O ponto alto da programação ficou com a Aula Magna ministrada por Mariângela Hungria (Embrapa Soja), pesquisadora de destaque nacional e internacional e ganhadora, em 2025, do “Prêmio Mundial da Alimentação” (World Food Prize, WFP), considerado o “Nobel” da Agricultura. Em sua fala, Mariângela compartilhou sua trajetória profissional, experiências e reflexões sobre ciência, inovação e dedicação à pesquisa. A convidada emocionou a todos ao destacar as dificuldades que enfrentou, desde a escolha pela Engenharia Agronômica, incluindo o descrédito em um ambiente predominantemente masculino e, por vezes, machista, até os desafios de conciliar a carreira acadêmica com a maternidade. Ao final da apresentação, foi aplaudida de pé, em um reconhecimento do público à excelência de sua trajetória acadêmica.
No período da tarde, mesas-redondas promoveram o diálogo entre academia e setor produtivo. A primeira, coordenada pelo docente do programa César Junior Bueno, abordou temas relacionados aos bioinsumos, à inovação e à aplicação do conhecimento científico no mercado de trabalho. Participaram como palestrantes, Wagner Bettiol, pesquisador da Embrapa Meio Ambiente e medalhista Rocha Lima pelo Instituto Biológico, Isabella Gotti, coordenadora de Pesquisa e Desenvolvimento em Microbiológicos da Koppert Brasil, e Patrícia Elias Haddad, pesquisadora da Itatijuca Biotech, trazendo contribuições sobre o desenvolvimento científico na área. Além da presença de Bettiol, considerado um dos maiores nomes do controle biológico no Brasil, a mesa teve um significado especial por contar com a participação de duas ex-alunas do Programa, atualmente atuantes no mercado de trabalho, um exemplo inspirador para os que estão iniciando a carreira profissional.
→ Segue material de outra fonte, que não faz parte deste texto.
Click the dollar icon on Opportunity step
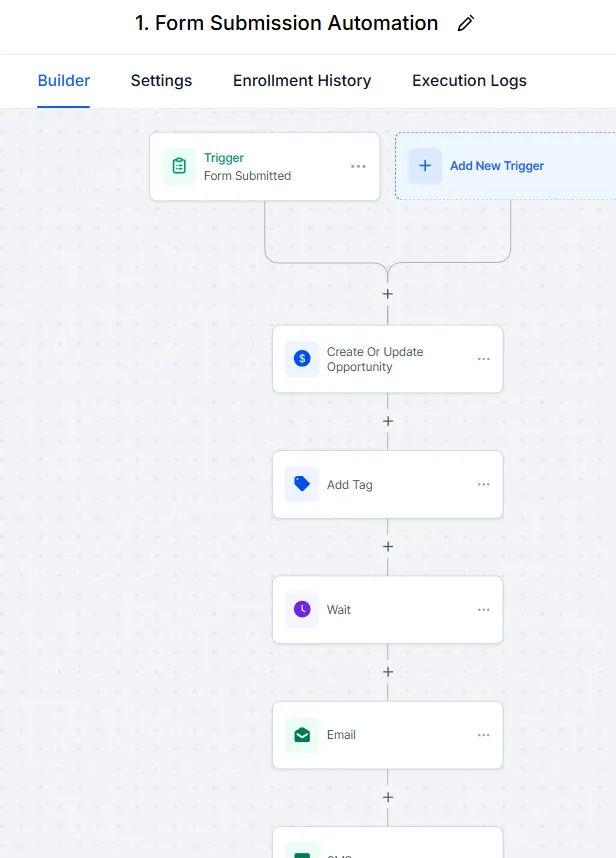This screenshot has height=858, width=616. pos(302,358)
Após o intervalo, uma segunda mesa-redonda, coordenada pelo pesquisador Ricardo Harakava (Pró-Reitor de Ensino e Pesquisa do PPG-IBSP) reuniu Robert Cardoso de Freitas, diretor de tecnologia da Biome4All, e Hannes Fischer, docente da Fatec Pompeia Shunji Nishimura, ampliando as discussões sobre sustentabilidade, tecnologia e novos modelos de produção.
Capacitação que impulsiona a agricultura
Com duas décadas de atuação, o PPG-IBSP reafirma seu compromisso com a formação de excelência e com a geração de soluções inovadoras para os desafios do Agro. Em um cenário que exige produtividade com sustentabilidade, segurança alimentar e responsabilidade ambiental, o programa se consolida como peça-chave no desenvolvimento de um Agro ainda mais competitivo e socialmente responsável.